Consequently, underdosing—whether due to outdated beliefs, regulatory restrictions, or cost concerns—can undermine treatment success.

Other Barriers to Retention

There are several subtle factors that influence patient retention in treatment programs. One of the most obvious factors is cost: lower out-of-pocket expenses tend to improve retention rates, which is not surprising.

Additionally, withdrawal experiences can vary significantly between different medications. Anecdotal evidence suggests that the withdrawal symptoms from methadone can be much more intense than those from buprenorphine. This intensity may cause patients to be apprehensive about stopping methadone, making them less likely to leave treatment. On the other hand, stopping buprenorphine might be perceived as easier—and it can also be more readily obtained illegally—which may make patients feel that dropping out is less risky.

The COVID-19 pandemic also played a role in treatment retention. During this time, relaxed federal regulations allowed patients to receive more take-home doses of methadone, which led to improved retention rates. While SAMHSA has since revised its rules, not all Opioid Treatment Programs (OTPs) are fully implementing these new policies. Programs that adopt early take-home policies, when safe to do so, may experience an increase in retention rates.

The Human Element

We must recognize the significance of the treatment environment. Patients are more likely to remain in programs where they feel genuinely cared for. A welcoming atmosphere, empathetic counselors, and supportive medical staff all play crucial roles in a patient’s decision to stay in treatment.

While these factors may seem minor, they can be transformative. Data and medication are important, but relationships and respect are equally vital to the treatment process.

So, Where Do We Go From Here?

There is growing evidence that methadone deserves more serious consideration, especially in the era of fentanyl. This does not mean that buprenorphine should be dismissed—far from it.

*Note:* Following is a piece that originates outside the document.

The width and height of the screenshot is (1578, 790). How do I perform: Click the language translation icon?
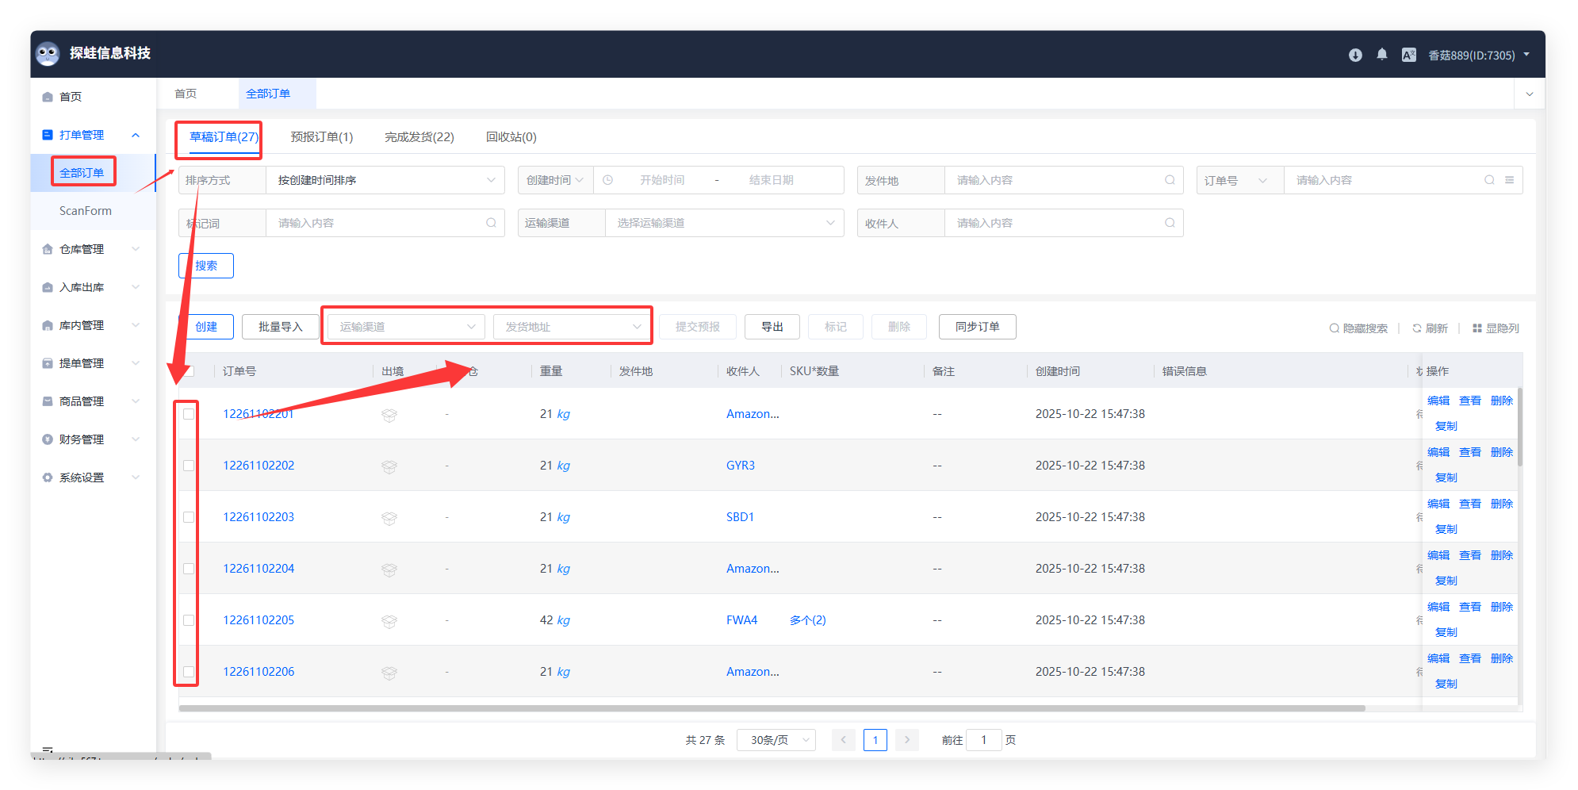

Both medications are essential tools in treating addiction, and both save lives.

We need to challenge outdated assumptions, examine our biases, and advocate for policies that promote access, flexibility, and personalized care. Retention in treatment is crucial. If we genuinely want to save lives, our treatment systems must prioritize keeping patients engaged for the long term.

Perhaps it’s time to openly acknowledge that methadone is effective, and we should be using it more frequently.